Will you return, word for word, only the lines from the top of the data below down to and including the one with "Task: Switch to the Tweets tab"?

--- SUPPLIED DATA ---
========================

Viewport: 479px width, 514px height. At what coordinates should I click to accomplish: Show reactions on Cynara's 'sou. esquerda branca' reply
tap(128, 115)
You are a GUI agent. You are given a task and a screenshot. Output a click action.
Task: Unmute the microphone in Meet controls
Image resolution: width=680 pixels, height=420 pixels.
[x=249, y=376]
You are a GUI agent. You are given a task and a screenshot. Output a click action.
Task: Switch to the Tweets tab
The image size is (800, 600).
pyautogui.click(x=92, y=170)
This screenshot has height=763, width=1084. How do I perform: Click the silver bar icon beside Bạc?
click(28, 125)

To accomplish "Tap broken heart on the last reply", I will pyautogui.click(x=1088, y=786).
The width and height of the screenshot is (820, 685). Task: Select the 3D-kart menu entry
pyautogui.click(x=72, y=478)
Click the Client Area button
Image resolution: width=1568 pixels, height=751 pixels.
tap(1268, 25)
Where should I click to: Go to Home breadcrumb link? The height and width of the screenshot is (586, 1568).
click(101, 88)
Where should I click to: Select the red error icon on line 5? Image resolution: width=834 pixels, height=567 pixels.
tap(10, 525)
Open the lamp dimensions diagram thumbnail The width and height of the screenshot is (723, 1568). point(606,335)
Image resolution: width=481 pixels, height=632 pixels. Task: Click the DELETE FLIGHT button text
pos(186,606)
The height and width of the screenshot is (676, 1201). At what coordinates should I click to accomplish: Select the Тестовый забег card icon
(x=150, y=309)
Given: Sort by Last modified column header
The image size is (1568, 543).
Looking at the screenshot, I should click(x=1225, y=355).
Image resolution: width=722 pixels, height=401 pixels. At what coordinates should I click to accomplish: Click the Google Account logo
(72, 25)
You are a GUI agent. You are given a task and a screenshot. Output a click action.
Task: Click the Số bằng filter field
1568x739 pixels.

========================

--- ANSWER SPACE ---
Viewport: 479px width, 514px height. At what coordinates should I click to accomplish: Show reactions on Cynara's 'sou. esquerda branca' reply
tap(128, 115)
You are a GUI agent. You are given a task and a screenshot. Output a click action.
Task: Unmute the microphone in Meet controls
Image resolution: width=680 pixels, height=420 pixels.
[x=249, y=376]
You are a GUI agent. You are given a task and a screenshot. Output a click action.
Task: Switch to the Tweets tab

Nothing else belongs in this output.